Google AI division open sources GPipe neural network library
Google AI, the AI research and development team at Google, made GPipe a framework for building large-scale and accurate deep neural networks open source.
Google open sourced GPipe, a scalable machine learning library designed to enable users to train large-scale deep neural networks faster, more accurately, and potentially with less compute power.
The tech vendor made the library available on GitHub March 4, open sourced under the Lingo framework, a TensorFlow-based deep learning framework designed specifically for linguistic sequence models.
The move is part of a trend in which big tech vendors, including Google, AWS and Facebook, are pushing out open source AI development tools, even as they move to protect and monetize others. To some, it's a tactic for further influencing the AI field; for others, it's simply a way of making AI more accessible.
"GPipe is a big step forward toward democratizing AI," Forrester principal analyst Mike Gualtieri said.
An effort to reach Google for comment was unsuccessful.
In a related development on March 6, Google's TensorFlow team said it had open sourced the TensorFlow Privacy tool.
Meanwhile, as GPipe enables users to create more accurate deep learning models, "making this available in open source will essentially allow anyone to harness the power of distributed machine learning to achieve higher accuracy in models," Gualtieri said.
Teaching a neural network
Created by Google AI, the tech giant's AI research and development branch, GPipe essentially partitions models across different GPU and TPU accelerators, but in such a way as to enable accelerators to operate in parallel.
Mike Gualtieriprincipal analyst, Forrester
GPipe splits training examples into "mini-batches" to determine model error, and then into even smaller "micro-batches," according to a late 2018 Google AI research paper. Different accelerators can run different micro-batches at once, and gradients are "consistently accumulated across micro-batches," Google said.
Using GPipe can be a faster, more accurate and less memory intensive way to train deep neural networks, which could be positive for researchers, and, according to Gualtieri, good news even for citizen data scientists.
"There is also an implication for auto-ML because GPipe can be used to automate model building to make data scientists more productive and even make citizen data scientists capable of producing business-ready models," Gualtieri said.
Open source trend
Over the last several years, Google's AI researchers have made publicly available numerous projects, including data sets, code and software. One of the company's most important public contributions was TensorFlow, a software library for AI and machine learning.
Originally developed for in-house use by Google Brain, the company's deep learning team, TensorFlow was open sourced at the end of 2015. TensorFlow experience is now a necessity for those involved in machine learning. Google recently released a new version of the library that supports JavaScript, which has already proved to be popular with developers.
TensorFlow Privacy
TensorFlow Privacy enables developers to create machine learning models that keep user data anonymous.

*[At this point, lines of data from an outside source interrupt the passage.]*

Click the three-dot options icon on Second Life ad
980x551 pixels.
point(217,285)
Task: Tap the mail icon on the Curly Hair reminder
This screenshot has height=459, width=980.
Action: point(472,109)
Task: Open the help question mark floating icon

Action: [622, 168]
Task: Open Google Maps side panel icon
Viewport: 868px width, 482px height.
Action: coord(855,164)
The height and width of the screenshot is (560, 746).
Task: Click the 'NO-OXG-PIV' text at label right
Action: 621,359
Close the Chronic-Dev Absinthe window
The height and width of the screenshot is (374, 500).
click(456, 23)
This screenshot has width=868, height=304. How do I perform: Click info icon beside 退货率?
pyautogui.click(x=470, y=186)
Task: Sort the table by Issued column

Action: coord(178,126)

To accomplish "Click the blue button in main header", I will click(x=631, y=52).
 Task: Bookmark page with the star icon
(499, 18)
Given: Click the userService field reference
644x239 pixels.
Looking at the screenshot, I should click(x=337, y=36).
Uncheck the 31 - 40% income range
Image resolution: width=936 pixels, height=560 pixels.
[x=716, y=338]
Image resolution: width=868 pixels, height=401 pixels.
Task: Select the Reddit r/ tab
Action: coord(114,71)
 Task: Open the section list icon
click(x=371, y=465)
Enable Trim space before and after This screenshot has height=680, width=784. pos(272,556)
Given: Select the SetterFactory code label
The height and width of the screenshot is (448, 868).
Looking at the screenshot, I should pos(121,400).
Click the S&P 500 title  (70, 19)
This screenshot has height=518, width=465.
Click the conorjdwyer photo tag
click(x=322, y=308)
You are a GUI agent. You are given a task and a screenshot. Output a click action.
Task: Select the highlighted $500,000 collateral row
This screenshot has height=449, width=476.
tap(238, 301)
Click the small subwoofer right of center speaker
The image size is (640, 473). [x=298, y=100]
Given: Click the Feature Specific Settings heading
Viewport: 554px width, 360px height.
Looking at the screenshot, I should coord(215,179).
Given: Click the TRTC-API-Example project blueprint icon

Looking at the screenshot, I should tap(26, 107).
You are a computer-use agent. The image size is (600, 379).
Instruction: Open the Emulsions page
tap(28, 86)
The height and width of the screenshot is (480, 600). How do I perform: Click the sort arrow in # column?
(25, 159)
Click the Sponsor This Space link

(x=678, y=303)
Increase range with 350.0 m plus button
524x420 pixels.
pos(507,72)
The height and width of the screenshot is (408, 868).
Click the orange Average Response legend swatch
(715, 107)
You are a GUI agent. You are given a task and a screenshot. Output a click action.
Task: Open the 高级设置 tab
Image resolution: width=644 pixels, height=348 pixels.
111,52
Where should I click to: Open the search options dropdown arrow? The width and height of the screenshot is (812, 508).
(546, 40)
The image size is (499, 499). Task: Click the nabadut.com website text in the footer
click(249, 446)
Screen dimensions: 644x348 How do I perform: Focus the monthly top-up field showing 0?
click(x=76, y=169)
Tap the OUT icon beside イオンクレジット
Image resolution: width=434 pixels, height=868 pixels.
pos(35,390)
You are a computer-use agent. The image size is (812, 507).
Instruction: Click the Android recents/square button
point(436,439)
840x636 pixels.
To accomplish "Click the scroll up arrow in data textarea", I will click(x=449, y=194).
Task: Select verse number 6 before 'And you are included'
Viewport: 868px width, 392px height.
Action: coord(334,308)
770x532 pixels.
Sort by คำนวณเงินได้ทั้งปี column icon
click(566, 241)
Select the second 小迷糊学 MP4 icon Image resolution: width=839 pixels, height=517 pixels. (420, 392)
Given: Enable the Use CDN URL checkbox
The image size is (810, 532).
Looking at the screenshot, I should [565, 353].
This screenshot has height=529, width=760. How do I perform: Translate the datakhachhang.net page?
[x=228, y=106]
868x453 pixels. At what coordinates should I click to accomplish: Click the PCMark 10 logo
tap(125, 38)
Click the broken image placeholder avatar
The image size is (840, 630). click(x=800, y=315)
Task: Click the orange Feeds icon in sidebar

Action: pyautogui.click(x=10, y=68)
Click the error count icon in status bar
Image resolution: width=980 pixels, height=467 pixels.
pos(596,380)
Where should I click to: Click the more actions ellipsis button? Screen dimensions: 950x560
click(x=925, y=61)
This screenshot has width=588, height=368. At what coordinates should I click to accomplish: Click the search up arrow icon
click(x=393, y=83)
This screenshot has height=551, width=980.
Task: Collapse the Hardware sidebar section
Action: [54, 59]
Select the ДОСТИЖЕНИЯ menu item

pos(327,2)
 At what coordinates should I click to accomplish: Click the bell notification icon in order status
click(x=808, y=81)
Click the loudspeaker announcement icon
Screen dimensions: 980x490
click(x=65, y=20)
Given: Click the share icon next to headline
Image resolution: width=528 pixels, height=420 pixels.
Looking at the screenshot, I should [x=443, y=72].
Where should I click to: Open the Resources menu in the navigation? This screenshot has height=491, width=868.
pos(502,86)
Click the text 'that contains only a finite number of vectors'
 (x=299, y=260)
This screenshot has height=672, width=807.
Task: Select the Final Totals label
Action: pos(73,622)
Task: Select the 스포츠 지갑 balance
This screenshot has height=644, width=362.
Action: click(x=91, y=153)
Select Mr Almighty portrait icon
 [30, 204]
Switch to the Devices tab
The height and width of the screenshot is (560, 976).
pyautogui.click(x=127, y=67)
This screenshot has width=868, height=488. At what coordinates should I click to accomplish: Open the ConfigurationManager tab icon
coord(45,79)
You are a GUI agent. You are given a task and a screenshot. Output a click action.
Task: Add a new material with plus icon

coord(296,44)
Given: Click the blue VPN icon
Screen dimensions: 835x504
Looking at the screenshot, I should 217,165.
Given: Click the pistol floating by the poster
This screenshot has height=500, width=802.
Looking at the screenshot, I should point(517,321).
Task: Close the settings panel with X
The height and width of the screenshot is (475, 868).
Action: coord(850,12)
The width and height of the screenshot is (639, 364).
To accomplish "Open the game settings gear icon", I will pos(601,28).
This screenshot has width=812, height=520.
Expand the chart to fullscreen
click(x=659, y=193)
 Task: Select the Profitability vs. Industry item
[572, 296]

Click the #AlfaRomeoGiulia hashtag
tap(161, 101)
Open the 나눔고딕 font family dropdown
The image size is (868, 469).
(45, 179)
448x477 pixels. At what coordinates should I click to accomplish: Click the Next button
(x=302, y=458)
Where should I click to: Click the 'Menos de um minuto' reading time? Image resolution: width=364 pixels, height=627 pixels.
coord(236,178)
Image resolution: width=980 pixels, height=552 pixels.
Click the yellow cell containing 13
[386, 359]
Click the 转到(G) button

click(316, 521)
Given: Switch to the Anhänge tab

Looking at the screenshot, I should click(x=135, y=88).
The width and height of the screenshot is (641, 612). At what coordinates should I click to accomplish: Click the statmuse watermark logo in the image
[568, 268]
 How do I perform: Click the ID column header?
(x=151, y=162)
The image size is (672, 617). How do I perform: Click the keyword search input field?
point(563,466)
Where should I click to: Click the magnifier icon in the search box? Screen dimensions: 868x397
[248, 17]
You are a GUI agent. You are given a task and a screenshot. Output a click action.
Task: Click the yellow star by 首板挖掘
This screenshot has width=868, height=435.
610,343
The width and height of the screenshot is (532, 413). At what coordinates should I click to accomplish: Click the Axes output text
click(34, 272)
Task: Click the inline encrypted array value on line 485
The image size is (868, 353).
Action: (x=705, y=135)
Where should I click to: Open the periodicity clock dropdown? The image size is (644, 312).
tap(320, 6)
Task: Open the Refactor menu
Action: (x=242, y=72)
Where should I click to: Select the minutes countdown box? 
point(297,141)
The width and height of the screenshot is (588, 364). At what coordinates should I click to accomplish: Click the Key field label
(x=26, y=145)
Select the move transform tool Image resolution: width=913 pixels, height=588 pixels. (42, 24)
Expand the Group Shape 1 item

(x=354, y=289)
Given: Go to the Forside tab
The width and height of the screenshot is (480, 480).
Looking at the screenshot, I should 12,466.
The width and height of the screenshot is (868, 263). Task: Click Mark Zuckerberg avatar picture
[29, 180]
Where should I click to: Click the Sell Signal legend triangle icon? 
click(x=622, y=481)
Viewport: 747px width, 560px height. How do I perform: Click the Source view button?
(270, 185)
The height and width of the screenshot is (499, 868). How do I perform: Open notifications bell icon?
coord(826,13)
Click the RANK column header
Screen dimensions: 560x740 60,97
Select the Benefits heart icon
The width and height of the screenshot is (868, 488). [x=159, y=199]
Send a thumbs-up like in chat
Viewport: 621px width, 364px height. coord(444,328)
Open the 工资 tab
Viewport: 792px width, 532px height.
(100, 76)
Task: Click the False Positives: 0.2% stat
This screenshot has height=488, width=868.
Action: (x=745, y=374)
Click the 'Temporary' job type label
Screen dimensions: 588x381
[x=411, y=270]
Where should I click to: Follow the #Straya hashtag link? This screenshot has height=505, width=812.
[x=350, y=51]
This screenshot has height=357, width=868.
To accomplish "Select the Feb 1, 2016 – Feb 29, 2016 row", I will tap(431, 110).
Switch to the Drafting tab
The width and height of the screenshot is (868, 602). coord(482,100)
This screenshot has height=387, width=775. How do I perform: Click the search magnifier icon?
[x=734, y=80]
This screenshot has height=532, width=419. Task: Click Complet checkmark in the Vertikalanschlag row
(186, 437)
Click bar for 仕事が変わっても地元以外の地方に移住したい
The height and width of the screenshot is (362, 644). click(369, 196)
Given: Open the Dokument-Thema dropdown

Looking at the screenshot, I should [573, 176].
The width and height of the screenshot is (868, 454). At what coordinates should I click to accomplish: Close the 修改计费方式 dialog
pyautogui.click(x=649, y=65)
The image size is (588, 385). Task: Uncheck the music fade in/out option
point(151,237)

Now available on GitHub, TensorFlow Privacy uses techniques based on the concept of differential privacy -- that AI models can use, but not memorize, private information.
It's not a new concept -- it is already being used in many AI-based products and services -- but with TensorFlow Privacy developers will be able to more easily ensure the privacy and security of their data participants, Google said.
Google sells a number of AI products as well, including its various Cloud AI tools and services, such as Cloud Text-to-Speech and Cloud Speech-to-Text, both of which recently saw sizeable updates.